Over the past year, a sharp uptick in targeted cyberattacks has been documented, with more than 100 incidents attributed to APT operatives, financially motivated hackers, ransomware syndicates, and hacktivist groups.
Security experts warn that growing geopolitical conflicts have widened the attack surface, endangering vessel safety and the global supply chain.
Sophisticated Campaigns and Ransomware on the Rise
Recent incidents illustrate the industry’s exposure to both sophisticated espionage and financially motivated cybercrime.
In March 2025, the anti-Iranian group Lab Dookhtegan reportedly disrupted communications on 116 Iranian vessels, severing ship-to-port and inter-ship links via a targeted cyberattack during heightened Middle Eastern tensions.
Such operations highlight how maritime assets are being weaponized in response to ongoing military and political conflicts.
APT groups such as SideWinder (targeting ports from Egypt to Vietnam), China’s Mustang Panda (using USB-based attacks on cargo ship systems in Europe), and Russia’s APT28 (focused on NATO maritime supply chains) have all been active.
Notably, ransomware has taken center stage: groups leveraging ransomware toolkits have exfiltrated sensitive data, including ship blueprints and credentials, putting intellectual property and vessel operations at risk.
In addition to direct attacks, dark web marketplaces have seen a surge in the sale of sensitive information allegedly stolen from maritime organizations, ranging from internal documents and source code for critical submarine systems to port security credentials and technical manuals.
Critical Vulnerabilities Expose Industry Weaknesses
Industry-specific vulnerabilities remain a powerful tool for attackers.
Researchers have highlighted several entry points: Citrix NetScaler flaws (CVE-2025-5777/6543), which may affect ship-to-shore communications, and weaknesses in Schneider Electric’s EcoStruxure automation products (CVE-2024-2658) used on modern vessels.
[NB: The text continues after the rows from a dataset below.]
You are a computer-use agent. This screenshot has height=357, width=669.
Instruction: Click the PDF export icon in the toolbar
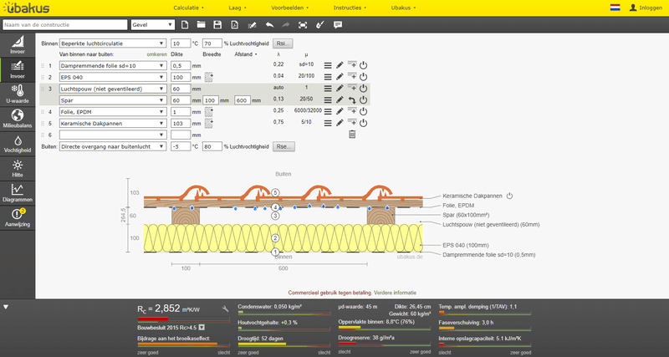click(233, 25)
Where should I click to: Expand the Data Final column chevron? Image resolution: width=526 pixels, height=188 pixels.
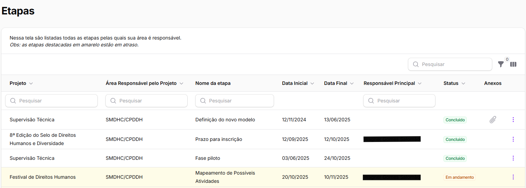[351, 84]
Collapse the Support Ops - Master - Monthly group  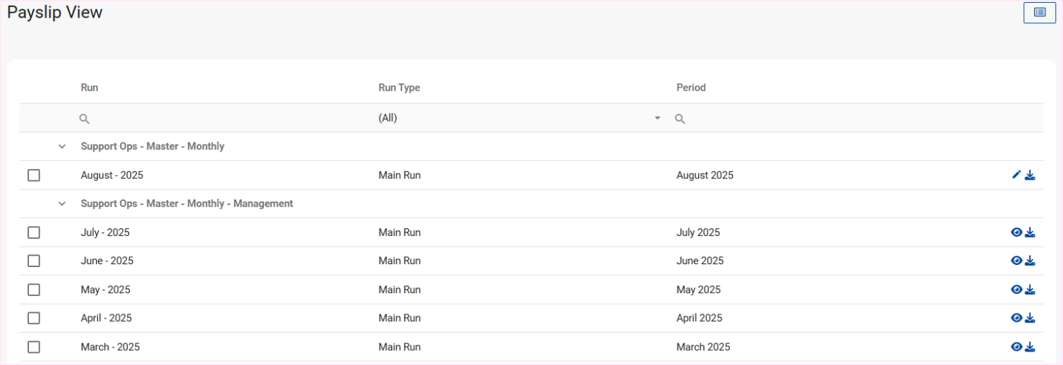pos(62,147)
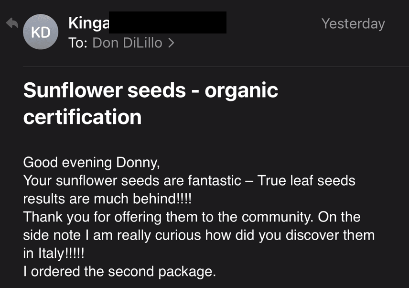The image size is (409, 288).
Task: Click the "I ordered the second package." line
Action: [x=119, y=272]
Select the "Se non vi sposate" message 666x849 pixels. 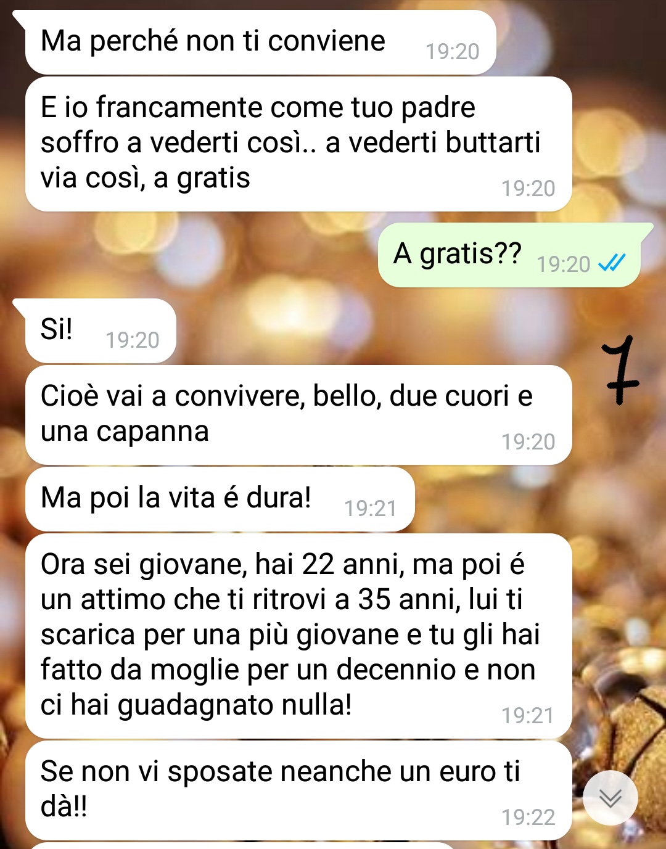pyautogui.click(x=298, y=790)
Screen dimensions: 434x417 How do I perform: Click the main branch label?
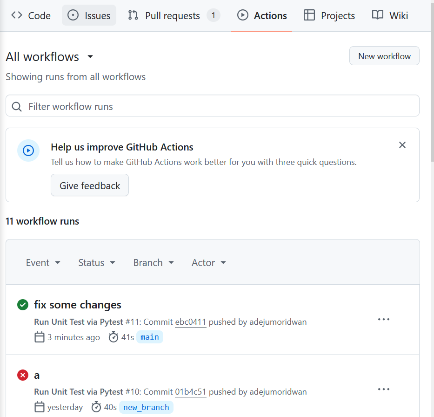pos(149,336)
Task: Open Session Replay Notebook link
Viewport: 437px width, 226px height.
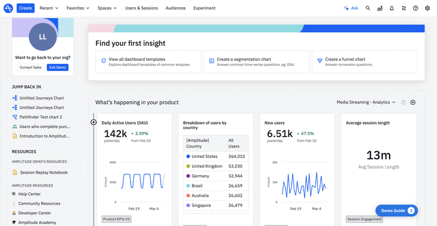Action: (44, 173)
Satellite and wireless communication devices such as COBHAM SAILOR VSAT and Cisco Aironet APs are also being targeted, threatening both navigation systems and port automation.
Vulnerabilities in diagnostic and configuration tools like Emerson ValveLink can directly impact ballast, fuel, and engine control, raising the risk of physical incidents due to cyber intrusion.
Strengthening Maritime Cybersecurity
To address this onslaught, CISO teams are urged to implement rigorous network isolation, restrict USB device usage, and separate operational networks from public-facing systems.
Maritime operators are advised to prioritize patch management, enforce multi-factor authentication, segment IT and OT environments, and comply with evolving regulations such as IACS UR E26/E27 and the NIS2 Directive.
With increasing evidence of ransomware and APT-driven campaigns, the maritime sector must rapidly evolve its cybersecurity strategies to safeguard regional stability and the resilience of global trade.